Part of its service is to provide memory boxes to maternity hospitals for parents whose child has died. They are put together individually, and some of the items are handmade by other bereaved parents.
“We lose 500 babies a year approximately in Ireland through stillbirth and neonatal loss, many of them for reasons we don’t understand,” says Cregan.
Susanne’s story
Susanne Brodigan’s daughter Joy is three years old now. Her name defies the pain of three ectopic pregnancies that Susanne and her husband, Adrian, went through before Joy was born.
Susanne had a ring made in memory of her three lost babies. It is made of two butterflies containing two opal stones, because opal is the birth stone for October, when her first two babies were due. An amethyst stone, representing February, was added after her third ectopic pregnancy.
“People say, ‘Oh what a lovely ring’. I wear it every day and it is not obvious what it is about. I don’t consciously think about it every day, but if I am not wearing it, I feel as if something is missing.

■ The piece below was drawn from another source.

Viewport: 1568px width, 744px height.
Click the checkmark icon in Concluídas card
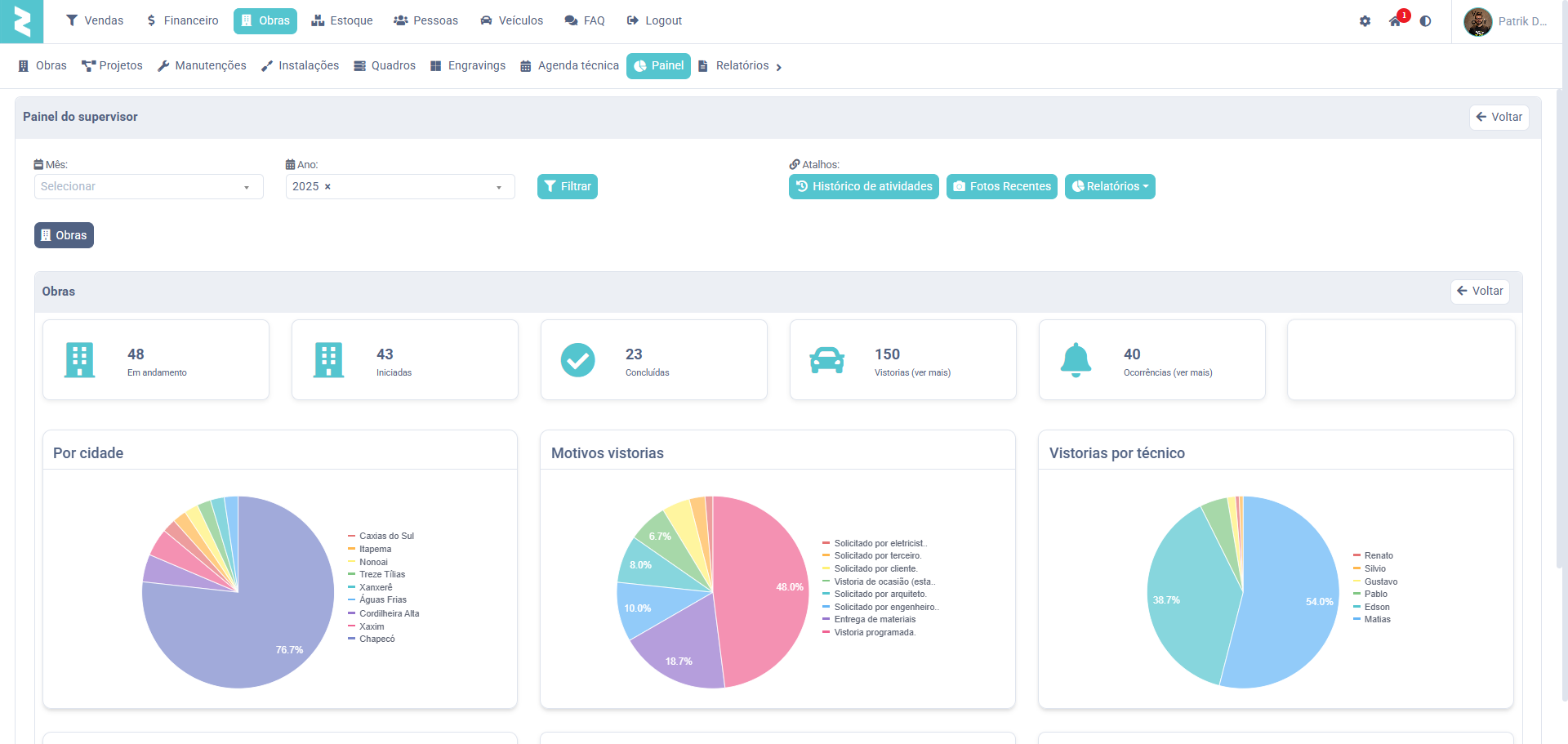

“The reason I think it is important to remember is that when you have an ectopic pregnancy you are never the same again. For me to get the ring made was to acknowledge what we had been through. It was something physical to acknowledge that I have changed as a person.
“Every life matters, no matter how short it is; no matter how small it was, it counts.”
Bereavement education
Breffni McGuinness is bereavement services training and development manager with the Irish Hospice Foundation, whose national bereavement education centre works with staff in maternity hospitals around the experience of death because "in maternity hospitals not all outcomes are positive". He says remembrance is a "huge part of the healing and the integration of the loss into people's lives".
Grief and bereavement are not about “fixing somebody” or trying to “make them better”, but instead about “helping somebody to come to terms with a loss that they have had in their lives and to integrate that loss into their lives.
“What remembering allows us to do is to make ‘a member’ again of the person in our lives. That child has been part of that couple’s life and still will continue to be, and when a child dies, the parents need to be able to grieve for the loss of that child.
“Grieving is essentially about coming to terms with a change or a tragedy in life, and adjusting to it, and going on to live and to thrive, not by forgetting about it but by integrating it into life, and this is why remembrance is so important.” The awareness and remembrance evening is this Thursday, October 15th, from 6.30-9.30pm at the Davenport Hotel, Merrion Street Lower, Dublin 2. Speakers include Dr Rhona Mahony, Dr Pat Tunney, Ann Bergin (HSE) and women who have experienced pregnancy loss. See ectopicireland.ie; miscarriage.ie; feileacain.ie; hospicefoundation.ie
Ectopic pregnancy, miscarriage and stillbirth
An ectopic pregnancy is where the pregnancy implants outside the uterus, usually in a fallopian tube. It affects about one in 80 pregnancies, and if it is not treated quickly, it can rupture. Symptoms appear between weeks five and 14.
A miscarriage is the loss of a pregnancy that happens some time during the first 23 weeks. The majority of miscarriages happen during the first 12 weeks of pregnancy, which is often referred to as the first trimester. The main symptom of a miscarriage is vaginal bleeding. An estimated 20 per cent of pregnancies end in miscarriage.
A stillborn baby is a baby who is born dead after 24 completed weeks of pregnancy. If a baby dies before 24 completed weeks and weighs less than 500g, it is known as a late miscarriage. Stillbirth is much more common than many people think. In Ireland, about 360 stillbirths are registered every year and one in every 200 births is a stillbirth. Stillbirth is 10 times more common than infant cot death.